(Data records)
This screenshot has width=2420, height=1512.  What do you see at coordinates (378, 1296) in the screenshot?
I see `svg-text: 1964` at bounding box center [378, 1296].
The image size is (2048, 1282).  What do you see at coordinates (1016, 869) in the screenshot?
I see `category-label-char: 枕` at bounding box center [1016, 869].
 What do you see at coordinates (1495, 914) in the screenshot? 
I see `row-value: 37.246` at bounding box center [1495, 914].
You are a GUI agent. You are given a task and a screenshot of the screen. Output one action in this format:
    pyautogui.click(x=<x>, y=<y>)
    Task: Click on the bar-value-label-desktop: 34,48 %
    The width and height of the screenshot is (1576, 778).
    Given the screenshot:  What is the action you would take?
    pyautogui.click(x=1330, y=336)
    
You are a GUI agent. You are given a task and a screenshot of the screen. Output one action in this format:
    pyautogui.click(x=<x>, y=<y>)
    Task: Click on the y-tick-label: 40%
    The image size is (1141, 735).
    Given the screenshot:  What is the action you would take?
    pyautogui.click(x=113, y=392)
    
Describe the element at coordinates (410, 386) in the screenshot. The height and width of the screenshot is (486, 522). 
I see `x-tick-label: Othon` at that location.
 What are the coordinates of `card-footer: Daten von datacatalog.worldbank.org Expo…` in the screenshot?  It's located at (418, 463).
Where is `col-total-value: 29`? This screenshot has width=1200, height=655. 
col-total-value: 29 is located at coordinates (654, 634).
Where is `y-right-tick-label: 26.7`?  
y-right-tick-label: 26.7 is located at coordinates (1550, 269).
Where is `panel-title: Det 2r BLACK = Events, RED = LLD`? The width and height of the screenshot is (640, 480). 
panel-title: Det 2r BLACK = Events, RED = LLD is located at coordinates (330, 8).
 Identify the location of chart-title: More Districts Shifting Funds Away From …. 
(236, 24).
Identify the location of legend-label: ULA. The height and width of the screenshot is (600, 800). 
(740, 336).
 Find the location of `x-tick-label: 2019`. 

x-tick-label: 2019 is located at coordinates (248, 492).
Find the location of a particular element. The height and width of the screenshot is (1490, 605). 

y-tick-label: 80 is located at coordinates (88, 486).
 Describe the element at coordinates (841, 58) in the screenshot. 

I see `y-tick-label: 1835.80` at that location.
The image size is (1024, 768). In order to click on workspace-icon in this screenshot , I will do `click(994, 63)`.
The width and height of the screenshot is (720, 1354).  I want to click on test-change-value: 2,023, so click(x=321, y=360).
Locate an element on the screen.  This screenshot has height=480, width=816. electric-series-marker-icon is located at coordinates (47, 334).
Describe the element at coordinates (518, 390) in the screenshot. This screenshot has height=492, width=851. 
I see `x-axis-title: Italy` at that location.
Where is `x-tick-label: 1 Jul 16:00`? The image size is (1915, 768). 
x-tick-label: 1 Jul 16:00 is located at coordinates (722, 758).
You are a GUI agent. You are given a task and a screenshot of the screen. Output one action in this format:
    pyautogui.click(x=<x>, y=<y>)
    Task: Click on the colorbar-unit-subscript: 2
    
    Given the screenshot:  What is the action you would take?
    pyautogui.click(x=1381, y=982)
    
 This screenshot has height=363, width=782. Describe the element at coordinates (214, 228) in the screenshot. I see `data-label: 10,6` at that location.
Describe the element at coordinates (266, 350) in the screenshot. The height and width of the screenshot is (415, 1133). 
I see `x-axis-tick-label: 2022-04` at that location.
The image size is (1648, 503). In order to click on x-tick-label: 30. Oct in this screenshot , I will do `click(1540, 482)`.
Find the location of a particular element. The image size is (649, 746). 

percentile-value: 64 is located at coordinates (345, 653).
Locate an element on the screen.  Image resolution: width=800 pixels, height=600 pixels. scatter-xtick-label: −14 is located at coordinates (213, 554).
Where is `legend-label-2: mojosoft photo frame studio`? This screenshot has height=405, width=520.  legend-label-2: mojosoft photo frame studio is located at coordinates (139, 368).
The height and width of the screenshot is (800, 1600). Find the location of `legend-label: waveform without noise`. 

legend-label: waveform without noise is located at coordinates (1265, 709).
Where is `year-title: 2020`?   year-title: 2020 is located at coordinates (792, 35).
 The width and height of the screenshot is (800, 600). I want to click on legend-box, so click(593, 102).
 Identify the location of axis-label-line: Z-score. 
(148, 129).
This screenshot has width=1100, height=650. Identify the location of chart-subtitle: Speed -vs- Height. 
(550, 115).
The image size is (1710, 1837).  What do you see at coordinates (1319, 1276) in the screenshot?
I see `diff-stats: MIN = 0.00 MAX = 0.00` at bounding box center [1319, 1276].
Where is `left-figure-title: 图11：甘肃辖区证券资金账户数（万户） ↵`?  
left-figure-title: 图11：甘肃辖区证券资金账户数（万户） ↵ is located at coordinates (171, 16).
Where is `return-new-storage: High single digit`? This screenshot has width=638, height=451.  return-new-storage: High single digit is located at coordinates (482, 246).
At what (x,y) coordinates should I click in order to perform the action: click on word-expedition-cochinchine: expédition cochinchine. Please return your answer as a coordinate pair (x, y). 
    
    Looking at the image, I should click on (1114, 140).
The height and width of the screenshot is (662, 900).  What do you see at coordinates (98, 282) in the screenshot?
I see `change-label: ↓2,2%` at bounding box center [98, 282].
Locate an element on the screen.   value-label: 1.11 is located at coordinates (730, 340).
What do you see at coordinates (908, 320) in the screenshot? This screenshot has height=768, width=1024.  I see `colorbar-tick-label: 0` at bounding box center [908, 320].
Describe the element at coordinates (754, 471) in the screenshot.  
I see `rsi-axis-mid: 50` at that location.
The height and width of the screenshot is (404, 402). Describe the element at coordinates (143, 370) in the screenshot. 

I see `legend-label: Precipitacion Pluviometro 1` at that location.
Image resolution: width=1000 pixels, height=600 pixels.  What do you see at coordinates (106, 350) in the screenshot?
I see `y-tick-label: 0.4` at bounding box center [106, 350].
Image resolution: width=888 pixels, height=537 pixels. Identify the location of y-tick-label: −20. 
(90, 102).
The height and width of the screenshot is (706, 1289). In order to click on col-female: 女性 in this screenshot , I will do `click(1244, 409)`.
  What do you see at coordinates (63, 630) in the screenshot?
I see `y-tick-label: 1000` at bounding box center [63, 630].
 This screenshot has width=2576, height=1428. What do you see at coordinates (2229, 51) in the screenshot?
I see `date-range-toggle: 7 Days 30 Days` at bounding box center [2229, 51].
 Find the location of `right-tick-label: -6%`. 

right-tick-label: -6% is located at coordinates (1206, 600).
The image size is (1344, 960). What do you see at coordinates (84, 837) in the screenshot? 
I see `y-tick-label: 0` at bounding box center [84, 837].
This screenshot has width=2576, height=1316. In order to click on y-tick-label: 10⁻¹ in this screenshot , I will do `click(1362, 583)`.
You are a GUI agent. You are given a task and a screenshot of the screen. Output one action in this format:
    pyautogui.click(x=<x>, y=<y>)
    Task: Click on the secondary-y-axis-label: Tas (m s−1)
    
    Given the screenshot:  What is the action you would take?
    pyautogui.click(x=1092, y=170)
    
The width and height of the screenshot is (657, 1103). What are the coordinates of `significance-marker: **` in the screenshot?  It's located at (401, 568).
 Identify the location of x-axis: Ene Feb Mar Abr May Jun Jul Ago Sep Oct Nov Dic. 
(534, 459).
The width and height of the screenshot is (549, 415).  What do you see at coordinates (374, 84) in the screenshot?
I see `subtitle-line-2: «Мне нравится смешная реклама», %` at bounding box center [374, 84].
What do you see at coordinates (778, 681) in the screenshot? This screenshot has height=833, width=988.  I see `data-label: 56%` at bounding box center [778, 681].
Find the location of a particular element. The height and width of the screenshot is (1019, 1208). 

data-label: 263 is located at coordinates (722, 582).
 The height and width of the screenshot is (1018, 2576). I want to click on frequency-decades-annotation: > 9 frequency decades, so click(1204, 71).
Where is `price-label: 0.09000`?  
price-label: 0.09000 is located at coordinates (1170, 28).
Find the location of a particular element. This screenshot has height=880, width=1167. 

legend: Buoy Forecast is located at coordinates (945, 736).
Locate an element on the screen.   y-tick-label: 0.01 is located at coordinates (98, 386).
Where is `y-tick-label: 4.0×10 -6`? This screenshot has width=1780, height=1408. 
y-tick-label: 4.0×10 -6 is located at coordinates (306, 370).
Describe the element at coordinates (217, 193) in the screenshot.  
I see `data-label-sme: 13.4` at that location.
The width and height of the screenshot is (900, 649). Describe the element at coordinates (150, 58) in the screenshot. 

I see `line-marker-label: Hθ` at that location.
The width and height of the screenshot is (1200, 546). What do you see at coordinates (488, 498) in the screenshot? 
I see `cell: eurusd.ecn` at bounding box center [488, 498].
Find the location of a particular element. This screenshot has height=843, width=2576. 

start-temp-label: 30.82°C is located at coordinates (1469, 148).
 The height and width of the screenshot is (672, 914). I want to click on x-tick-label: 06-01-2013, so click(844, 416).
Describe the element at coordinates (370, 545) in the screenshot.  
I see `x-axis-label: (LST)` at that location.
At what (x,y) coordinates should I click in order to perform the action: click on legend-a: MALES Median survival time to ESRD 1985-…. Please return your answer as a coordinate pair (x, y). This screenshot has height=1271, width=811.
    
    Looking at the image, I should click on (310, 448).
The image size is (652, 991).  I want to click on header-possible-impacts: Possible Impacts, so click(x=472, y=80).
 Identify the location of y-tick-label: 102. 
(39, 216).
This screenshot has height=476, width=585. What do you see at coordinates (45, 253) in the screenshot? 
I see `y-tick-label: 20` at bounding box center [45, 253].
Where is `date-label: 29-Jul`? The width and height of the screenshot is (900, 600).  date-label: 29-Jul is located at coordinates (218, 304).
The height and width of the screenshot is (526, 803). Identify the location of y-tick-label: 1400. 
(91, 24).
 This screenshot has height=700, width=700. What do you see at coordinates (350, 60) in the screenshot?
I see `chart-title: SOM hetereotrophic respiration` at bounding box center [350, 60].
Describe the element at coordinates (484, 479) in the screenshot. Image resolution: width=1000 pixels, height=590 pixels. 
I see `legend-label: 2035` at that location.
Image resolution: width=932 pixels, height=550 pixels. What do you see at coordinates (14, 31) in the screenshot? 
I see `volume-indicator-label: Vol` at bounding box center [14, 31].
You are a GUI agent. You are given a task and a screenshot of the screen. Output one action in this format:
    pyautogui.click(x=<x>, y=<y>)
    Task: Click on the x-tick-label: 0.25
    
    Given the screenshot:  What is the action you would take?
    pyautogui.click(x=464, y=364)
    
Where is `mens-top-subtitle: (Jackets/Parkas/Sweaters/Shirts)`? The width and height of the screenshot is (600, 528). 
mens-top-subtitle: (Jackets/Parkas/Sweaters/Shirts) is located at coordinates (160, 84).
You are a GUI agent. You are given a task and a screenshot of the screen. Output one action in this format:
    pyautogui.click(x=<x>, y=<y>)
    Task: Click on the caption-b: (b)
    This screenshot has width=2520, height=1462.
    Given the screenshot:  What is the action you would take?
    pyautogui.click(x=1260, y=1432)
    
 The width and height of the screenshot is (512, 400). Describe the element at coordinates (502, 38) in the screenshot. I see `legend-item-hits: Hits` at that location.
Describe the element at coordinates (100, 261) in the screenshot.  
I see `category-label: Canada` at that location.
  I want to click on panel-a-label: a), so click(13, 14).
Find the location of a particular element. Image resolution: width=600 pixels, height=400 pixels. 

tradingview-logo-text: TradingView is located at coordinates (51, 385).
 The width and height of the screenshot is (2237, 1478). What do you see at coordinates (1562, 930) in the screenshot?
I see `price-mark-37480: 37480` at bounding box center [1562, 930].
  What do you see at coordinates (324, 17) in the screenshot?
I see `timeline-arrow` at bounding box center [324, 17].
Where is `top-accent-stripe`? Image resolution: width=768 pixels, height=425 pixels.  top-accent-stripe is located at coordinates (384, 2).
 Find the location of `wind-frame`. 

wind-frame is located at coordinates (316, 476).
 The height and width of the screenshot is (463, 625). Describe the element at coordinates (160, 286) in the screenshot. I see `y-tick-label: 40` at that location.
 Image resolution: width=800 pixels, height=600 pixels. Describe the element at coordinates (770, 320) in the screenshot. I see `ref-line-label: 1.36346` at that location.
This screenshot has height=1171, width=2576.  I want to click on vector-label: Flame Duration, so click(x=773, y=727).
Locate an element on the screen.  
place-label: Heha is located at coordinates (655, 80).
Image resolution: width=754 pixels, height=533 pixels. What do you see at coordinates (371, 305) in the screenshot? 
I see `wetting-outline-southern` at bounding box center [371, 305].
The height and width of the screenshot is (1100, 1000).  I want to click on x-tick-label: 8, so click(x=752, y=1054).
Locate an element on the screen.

**Written task**. Copy the records verbatim, beginning with the line that contains "The image size is (652, 991)." and continuing through the line that contains "The width and height of the screenshot is (512, 400).".

**Answer for the task**.
The image size is (652, 991).  I want to click on header-possible-impacts: Possible Impacts, so click(x=472, y=80).
 Identify the location of y-tick-label: 102. 
(39, 216).
This screenshot has height=476, width=585. What do you see at coordinates (45, 253) in the screenshot? 
I see `y-tick-label: 20` at bounding box center [45, 253].
Where is `date-label: 29-Jul`? The width and height of the screenshot is (900, 600).  date-label: 29-Jul is located at coordinates (218, 304).
The height and width of the screenshot is (526, 803). Identify the location of y-tick-label: 1400. 
(91, 24).
 This screenshot has height=700, width=700. What do you see at coordinates (350, 60) in the screenshot?
I see `chart-title: SOM hetereotrophic respiration` at bounding box center [350, 60].
Describe the element at coordinates (484, 479) in the screenshot. Image resolution: width=1000 pixels, height=590 pixels. 
I see `legend-label: 2035` at that location.
Image resolution: width=932 pixels, height=550 pixels. What do you see at coordinates (14, 31) in the screenshot? 
I see `volume-indicator-label: Vol` at bounding box center [14, 31].
You are a GUI agent. You are given a task and a screenshot of the screen. Output one action in this format:
    pyautogui.click(x=<x>, y=<y>)
    Task: Click on the x-tick-label: 0.25
    
    Given the screenshot:  What is the action you would take?
    pyautogui.click(x=464, y=364)
    
Where is `mens-top-subtitle: (Jackets/Parkas/Sweaters/Shirts)`? The width and height of the screenshot is (600, 528). 
mens-top-subtitle: (Jackets/Parkas/Sweaters/Shirts) is located at coordinates (160, 84).
You are a GUI agent. You are given a task and a screenshot of the screen. Output one action in this format:
    pyautogui.click(x=<x>, y=<y>)
    Task: Click on the caption-b: (b)
    This screenshot has width=2520, height=1462.
    Given the screenshot:  What is the action you would take?
    pyautogui.click(x=1260, y=1432)
    
 The width and height of the screenshot is (512, 400). Describe the element at coordinates (502, 38) in the screenshot. I see `legend-item-hits: Hits` at that location.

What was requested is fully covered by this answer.